ここでもう一組のカップルが登場する。カメラマンの男(橋本淳)と美容師の女(蓮佛美沙子)。二人はほどなく破綻を迎える。女は税理士の博之と出会って、体を重ねる。一方、恵理はひとりでワインを傾けて涙を流す。博之の浮気? と思うが、これはミスリード。一連のシーンは博之と恵理の10年前の出会いを描いたもの。美容師の女は10年前の恵理である。男がガラケーを使っているのは10年前のことだから。

誕生日の翌朝、目が覚めると博之の隣には10年前の姿をした恵理(つまり蓮佛美沙子)がいた。えーっ! という感じで第2話へと続く。

「好きな人が、好きだと思っている顔になりたい」

こんなことを思っている人は案外多いのではないだろうか。恵理は、夫が好きだった顔――つまり、若かった頃の自分に戻ったということになる。第2話では若さを取り戻した恵理の物語になる模様。高校生たちはまだ登場しないようだ。こんなドラマはなかなかない。タイムラインはざわめきっぱなしである。

不穏な雰囲気とシャッフルされた時制に振り回されがちだが、ドラマの根本的なテーマは「容姿へのコンプレックス」。

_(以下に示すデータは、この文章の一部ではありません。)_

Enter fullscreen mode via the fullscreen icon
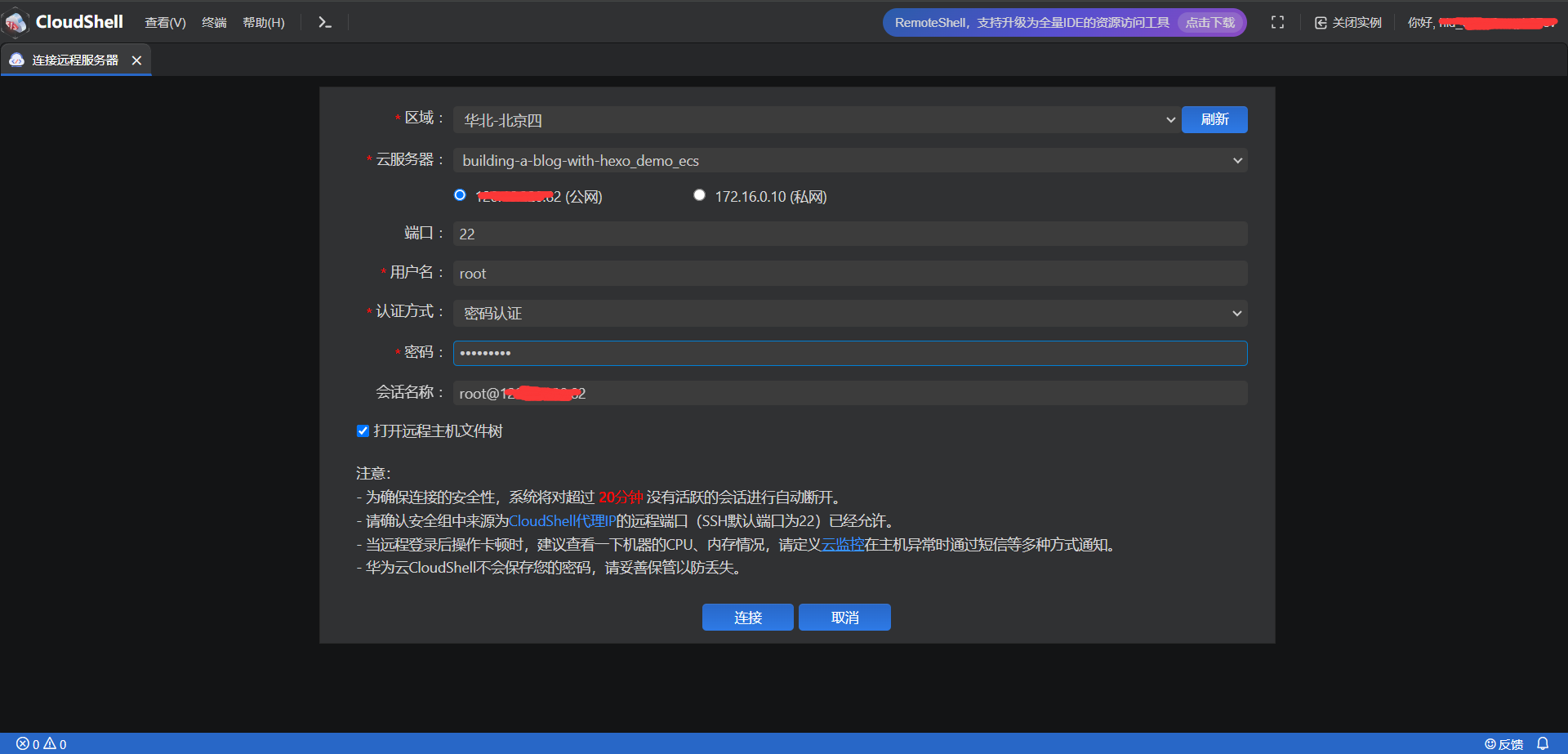The image size is (1568, 754). pos(1277,22)
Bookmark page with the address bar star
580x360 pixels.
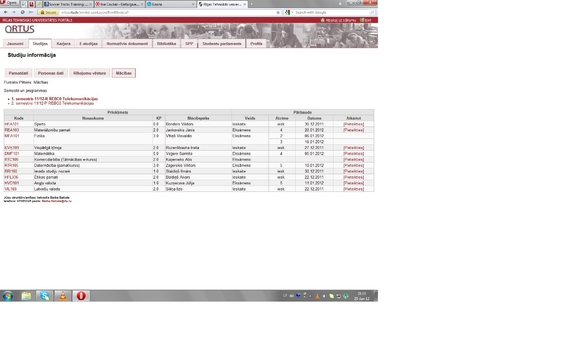click(x=278, y=13)
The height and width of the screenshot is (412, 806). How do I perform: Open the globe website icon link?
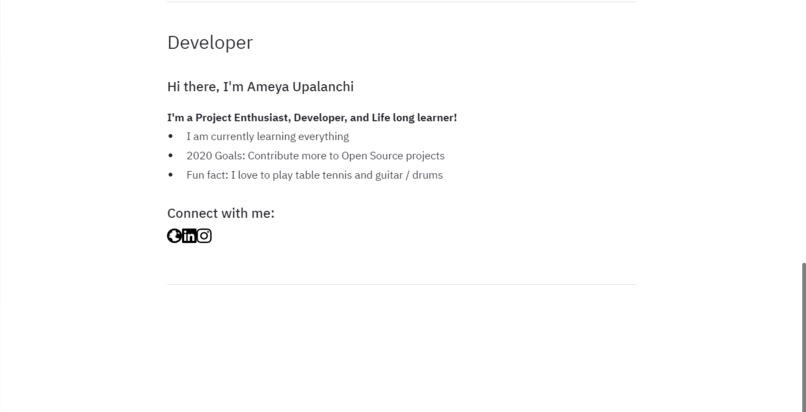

恵理が涙を流していたときに観ていた映画は『カサブランカ』。世紀の美男美女であるハンフリー・ボガードとイングリット・バーグマンの魅力がタイムカプセルのように保存された名画である(10年前に別れた男も観ていた)。彼女の寂しさが失われた「若さ」と「美」への妄執となって現れたシーンと考えればいいだろう。

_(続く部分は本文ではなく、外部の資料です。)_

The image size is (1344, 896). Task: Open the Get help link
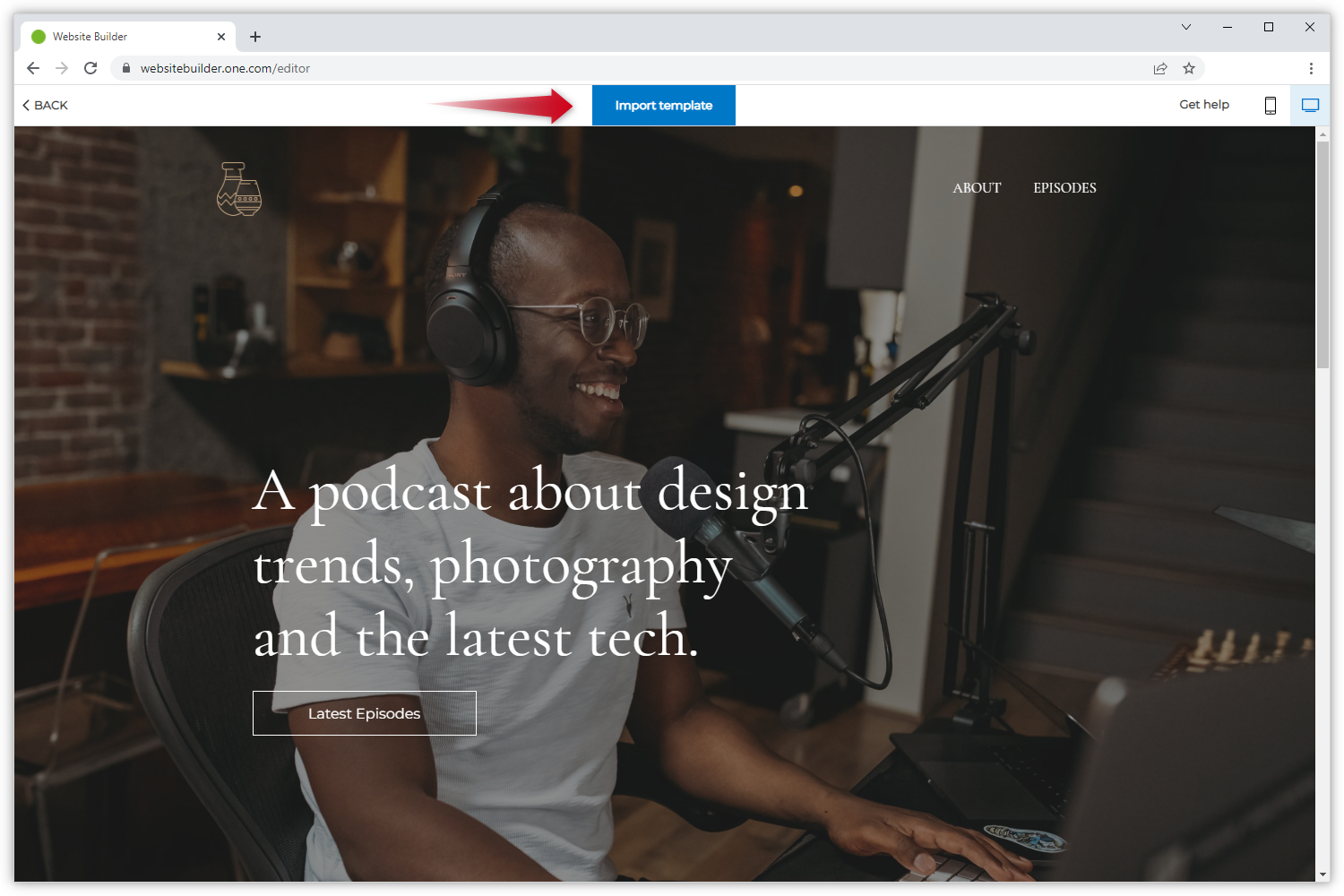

しかし、まだまだ謎は多い。特に謎めいているのが稲垣吾郎だ。第1話では、夫婦にインタビューする映画監督の役。だが、そのうちに高校生たちを取り巻く大人たちの顔が稲垣吾郎と加藤ローサの顔だらけになってしまう。父親の顔も稲垣吾郎、隣家の父親の顔も稲垣吾郎、街を歩いている人たちも稲垣吾郎、女子高生に援助交際を求めるエロ親父も稲垣吾郎……。

いったい、どうしてこうなってしまったのか。どうすればこうなってしまうのか。脚本は27歳の劇作家、加藤拓也。自ら「変な話」と言う彼のコメントを引用しよう。

「最後まで、ちゃんと見ないと分からないぞというつもりで書きましたので!」

わかりました。最後まで、ちゃんと見ます。